● **AIM**
Reproduce each of the following lines verbatim, in the same order, without altering any character.
********
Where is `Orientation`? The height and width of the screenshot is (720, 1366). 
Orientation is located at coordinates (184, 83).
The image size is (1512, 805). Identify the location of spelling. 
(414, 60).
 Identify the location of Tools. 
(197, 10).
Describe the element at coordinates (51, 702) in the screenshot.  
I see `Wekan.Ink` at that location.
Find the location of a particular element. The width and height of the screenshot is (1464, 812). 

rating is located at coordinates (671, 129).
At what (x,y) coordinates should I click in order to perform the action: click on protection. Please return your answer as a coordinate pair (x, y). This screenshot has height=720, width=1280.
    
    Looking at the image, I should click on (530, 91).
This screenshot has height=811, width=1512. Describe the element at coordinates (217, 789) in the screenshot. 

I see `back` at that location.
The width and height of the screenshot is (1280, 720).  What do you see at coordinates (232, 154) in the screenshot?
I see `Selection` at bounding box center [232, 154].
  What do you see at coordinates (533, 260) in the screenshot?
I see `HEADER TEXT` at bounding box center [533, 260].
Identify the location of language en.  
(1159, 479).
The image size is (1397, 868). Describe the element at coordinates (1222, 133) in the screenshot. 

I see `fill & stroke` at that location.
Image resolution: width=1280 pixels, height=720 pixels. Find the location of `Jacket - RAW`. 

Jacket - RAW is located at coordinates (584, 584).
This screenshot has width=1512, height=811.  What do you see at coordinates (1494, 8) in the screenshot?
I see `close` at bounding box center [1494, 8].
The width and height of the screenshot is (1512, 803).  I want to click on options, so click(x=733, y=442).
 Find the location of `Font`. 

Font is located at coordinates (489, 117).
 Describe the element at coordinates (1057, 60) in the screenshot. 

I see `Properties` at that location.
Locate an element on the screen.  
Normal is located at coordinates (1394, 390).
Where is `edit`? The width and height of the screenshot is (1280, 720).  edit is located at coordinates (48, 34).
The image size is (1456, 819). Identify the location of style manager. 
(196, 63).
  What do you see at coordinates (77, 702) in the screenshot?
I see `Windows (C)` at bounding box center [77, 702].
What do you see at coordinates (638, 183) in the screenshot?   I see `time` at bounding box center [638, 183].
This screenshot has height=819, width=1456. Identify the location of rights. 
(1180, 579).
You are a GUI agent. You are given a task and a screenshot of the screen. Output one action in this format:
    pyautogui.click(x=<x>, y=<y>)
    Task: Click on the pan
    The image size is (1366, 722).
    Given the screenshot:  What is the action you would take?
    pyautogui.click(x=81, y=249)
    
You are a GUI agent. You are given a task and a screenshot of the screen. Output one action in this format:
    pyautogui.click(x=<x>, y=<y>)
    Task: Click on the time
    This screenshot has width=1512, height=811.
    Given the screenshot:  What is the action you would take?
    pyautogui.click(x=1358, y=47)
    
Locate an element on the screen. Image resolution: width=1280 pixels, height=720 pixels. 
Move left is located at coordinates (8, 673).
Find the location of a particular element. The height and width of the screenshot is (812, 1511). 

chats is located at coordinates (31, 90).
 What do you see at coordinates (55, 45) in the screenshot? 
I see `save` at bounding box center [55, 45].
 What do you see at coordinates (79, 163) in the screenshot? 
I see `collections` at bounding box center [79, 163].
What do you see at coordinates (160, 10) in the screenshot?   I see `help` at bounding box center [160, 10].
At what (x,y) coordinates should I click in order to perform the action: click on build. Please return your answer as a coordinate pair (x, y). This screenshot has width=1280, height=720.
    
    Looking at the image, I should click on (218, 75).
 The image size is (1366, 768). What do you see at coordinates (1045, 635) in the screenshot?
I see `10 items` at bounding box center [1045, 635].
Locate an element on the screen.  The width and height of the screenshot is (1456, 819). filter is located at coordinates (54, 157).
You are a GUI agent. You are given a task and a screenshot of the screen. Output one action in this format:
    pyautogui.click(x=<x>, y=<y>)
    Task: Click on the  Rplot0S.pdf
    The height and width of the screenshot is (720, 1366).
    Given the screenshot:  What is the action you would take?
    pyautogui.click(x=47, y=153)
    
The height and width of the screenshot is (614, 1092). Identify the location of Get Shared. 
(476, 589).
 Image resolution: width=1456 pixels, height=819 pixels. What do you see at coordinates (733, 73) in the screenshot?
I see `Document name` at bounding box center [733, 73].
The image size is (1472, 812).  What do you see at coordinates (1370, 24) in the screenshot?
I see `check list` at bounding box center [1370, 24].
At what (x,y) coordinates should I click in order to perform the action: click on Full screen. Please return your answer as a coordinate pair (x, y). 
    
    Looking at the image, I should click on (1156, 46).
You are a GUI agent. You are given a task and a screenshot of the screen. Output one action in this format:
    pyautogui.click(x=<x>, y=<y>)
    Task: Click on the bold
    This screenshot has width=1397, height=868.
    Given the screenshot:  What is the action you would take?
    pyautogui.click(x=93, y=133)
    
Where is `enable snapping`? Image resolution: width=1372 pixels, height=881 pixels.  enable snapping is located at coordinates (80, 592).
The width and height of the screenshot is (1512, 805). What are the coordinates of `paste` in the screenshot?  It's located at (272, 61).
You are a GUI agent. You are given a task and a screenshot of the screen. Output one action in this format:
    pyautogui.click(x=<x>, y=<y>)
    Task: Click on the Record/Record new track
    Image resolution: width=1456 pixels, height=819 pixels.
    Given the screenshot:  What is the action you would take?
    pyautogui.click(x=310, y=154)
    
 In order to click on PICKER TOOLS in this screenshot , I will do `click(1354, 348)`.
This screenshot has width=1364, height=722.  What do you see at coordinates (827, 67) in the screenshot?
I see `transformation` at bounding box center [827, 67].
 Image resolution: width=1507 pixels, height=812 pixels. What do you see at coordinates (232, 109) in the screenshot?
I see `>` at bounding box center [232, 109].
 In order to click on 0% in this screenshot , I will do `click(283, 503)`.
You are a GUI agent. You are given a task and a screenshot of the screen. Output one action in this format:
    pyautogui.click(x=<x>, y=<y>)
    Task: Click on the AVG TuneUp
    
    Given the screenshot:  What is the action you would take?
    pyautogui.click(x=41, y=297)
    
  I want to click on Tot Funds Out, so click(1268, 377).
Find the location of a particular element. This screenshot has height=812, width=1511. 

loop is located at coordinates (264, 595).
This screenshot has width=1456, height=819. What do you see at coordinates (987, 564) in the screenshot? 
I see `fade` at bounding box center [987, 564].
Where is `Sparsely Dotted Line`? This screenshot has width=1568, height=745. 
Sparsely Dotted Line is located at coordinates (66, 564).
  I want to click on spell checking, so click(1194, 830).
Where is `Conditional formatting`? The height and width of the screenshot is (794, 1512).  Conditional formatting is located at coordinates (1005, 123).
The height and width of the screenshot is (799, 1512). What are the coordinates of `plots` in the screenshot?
********
● **THE REPLY**
Where is `Orientation`? The height and width of the screenshot is (720, 1366). 
Orientation is located at coordinates (184, 83).
The image size is (1512, 805). Identify the location of spelling. 
(414, 60).
 Identify the location of Tools. 
(197, 10).
Describe the element at coordinates (51, 702) in the screenshot.  
I see `Wekan.Ink` at that location.
Find the location of a particular element. The width and height of the screenshot is (1464, 812). 

rating is located at coordinates (671, 129).
At what (x,y) coordinates should I click in order to perform the action: click on protection. Please return your answer as a coordinate pair (x, y). This screenshot has height=720, width=1280.
    
    Looking at the image, I should click on (530, 91).
This screenshot has height=811, width=1512. Describe the element at coordinates (217, 789) in the screenshot. 

I see `back` at that location.
The width and height of the screenshot is (1280, 720).  What do you see at coordinates (232, 154) in the screenshot?
I see `Selection` at bounding box center [232, 154].
  What do you see at coordinates (533, 260) in the screenshot?
I see `HEADER TEXT` at bounding box center [533, 260].
Identify the location of language en.  
(1159, 479).
The image size is (1397, 868). Describe the element at coordinates (1222, 133) in the screenshot. 

I see `fill & stroke` at that location.
Image resolution: width=1280 pixels, height=720 pixels. Find the location of `Jacket - RAW`. 

Jacket - RAW is located at coordinates (584, 584).
This screenshot has width=1512, height=811.  What do you see at coordinates (1494, 8) in the screenshot?
I see `close` at bounding box center [1494, 8].
The width and height of the screenshot is (1512, 803).  I want to click on options, so click(x=733, y=442).
 Find the location of `Font`. 

Font is located at coordinates (489, 117).
 Describe the element at coordinates (1057, 60) in the screenshot. 

I see `Properties` at that location.
Locate an element on the screen.  
Normal is located at coordinates (1394, 390).
Where is `edit`? The width and height of the screenshot is (1280, 720).  edit is located at coordinates (48, 34).
The image size is (1456, 819). Identify the location of style manager. 
(196, 63).
  What do you see at coordinates (77, 702) in the screenshot?
I see `Windows (C)` at bounding box center [77, 702].
What do you see at coordinates (638, 183) in the screenshot?   I see `time` at bounding box center [638, 183].
This screenshot has height=819, width=1456. Identify the location of rights. 
(1180, 579).
You are a GUI agent. You are given a task and a screenshot of the screen. Output one action in this format:
    pyautogui.click(x=<x>, y=<y>)
    Task: Click on the pan
    The image size is (1366, 722).
    Given the screenshot:  What is the action you would take?
    pyautogui.click(x=81, y=249)
    
You are a GUI agent. You are given a task and a screenshot of the screen. Output one action in this format:
    pyautogui.click(x=<x>, y=<y>)
    Task: Click on the time
    This screenshot has width=1512, height=811.
    Given the screenshot:  What is the action you would take?
    pyautogui.click(x=1358, y=47)
    
Locate an element on the screen. Image resolution: width=1280 pixels, height=720 pixels. 
Move left is located at coordinates (8, 673).
Find the location of a particular element. The height and width of the screenshot is (812, 1511). 

chats is located at coordinates (31, 90).
 What do you see at coordinates (55, 45) in the screenshot? 
I see `save` at bounding box center [55, 45].
 What do you see at coordinates (79, 163) in the screenshot? 
I see `collections` at bounding box center [79, 163].
What do you see at coordinates (160, 10) in the screenshot?   I see `help` at bounding box center [160, 10].
At what (x,y) coordinates should I click in order to perform the action: click on build. Please return your answer as a coordinate pair (x, y). This screenshot has width=1280, height=720.
    
    Looking at the image, I should click on (218, 75).
 The image size is (1366, 768). What do you see at coordinates (1045, 635) in the screenshot?
I see `10 items` at bounding box center [1045, 635].
Locate an element on the screen.  The width and height of the screenshot is (1456, 819). filter is located at coordinates (54, 157).
You are a GUI agent. You are given a task and a screenshot of the screen. Output one action in this format:
    pyautogui.click(x=<x>, y=<y>)
    Task: Click on the  Rplot0S.pdf
    The height and width of the screenshot is (720, 1366).
    Given the screenshot:  What is the action you would take?
    pyautogui.click(x=47, y=153)
    
The height and width of the screenshot is (614, 1092). Identify the location of Get Shared. 
(476, 589).
 Image resolution: width=1456 pixels, height=819 pixels. What do you see at coordinates (733, 73) in the screenshot?
I see `Document name` at bounding box center [733, 73].
The image size is (1472, 812).  What do you see at coordinates (1370, 24) in the screenshot?
I see `check list` at bounding box center [1370, 24].
At what (x,y) coordinates should I click in order to perform the action: click on Full screen. Please return your answer as a coordinate pair (x, y). 
    
    Looking at the image, I should click on (1156, 46).
You are a GUI agent. You are given a task and a screenshot of the screen. Output one action in this format:
    pyautogui.click(x=<x>, y=<y>)
    Task: Click on the bold
    This screenshot has width=1397, height=868.
    Given the screenshot:  What is the action you would take?
    pyautogui.click(x=93, y=133)
    
Where is `enable snapping`? Image resolution: width=1372 pixels, height=881 pixels.  enable snapping is located at coordinates (80, 592).
The width and height of the screenshot is (1512, 805). What are the coordinates of `paste` in the screenshot?  It's located at (272, 61).
You are a GUI agent. You are given a task and a screenshot of the screen. Output one action in this format:
    pyautogui.click(x=<x>, y=<y>)
    Task: Click on the Record/Record new track
    Image resolution: width=1456 pixels, height=819 pixels.
    Given the screenshot:  What is the action you would take?
    pyautogui.click(x=310, y=154)
    
 In order to click on PICKER TOOLS in this screenshot , I will do `click(1354, 348)`.
This screenshot has width=1364, height=722.  What do you see at coordinates (827, 67) in the screenshot?
I see `transformation` at bounding box center [827, 67].
 Image resolution: width=1507 pixels, height=812 pixels. What do you see at coordinates (232, 109) in the screenshot?
I see `>` at bounding box center [232, 109].
 In order to click on 0% in this screenshot , I will do `click(283, 503)`.
You are a GUI agent. You are given a task and a screenshot of the screen. Output one action in this format:
    pyautogui.click(x=<x>, y=<y>)
    Task: Click on the AVG TuneUp
    
    Given the screenshot:  What is the action you would take?
    pyautogui.click(x=41, y=297)
    
  I want to click on Tot Funds Out, so click(1268, 377).
Find the location of a particular element. This screenshot has height=812, width=1511. 

loop is located at coordinates (264, 595).
This screenshot has width=1456, height=819. What do you see at coordinates (987, 564) in the screenshot? 
I see `fade` at bounding box center [987, 564].
Where is `Sparsely Dotted Line`? This screenshot has width=1568, height=745. 
Sparsely Dotted Line is located at coordinates (66, 564).
  I want to click on spell checking, so click(1194, 830).
Where is `Conditional formatting`? The height and width of the screenshot is (794, 1512).  Conditional formatting is located at coordinates (1005, 123).
The height and width of the screenshot is (799, 1512). What are the coordinates of `plots` in the screenshot?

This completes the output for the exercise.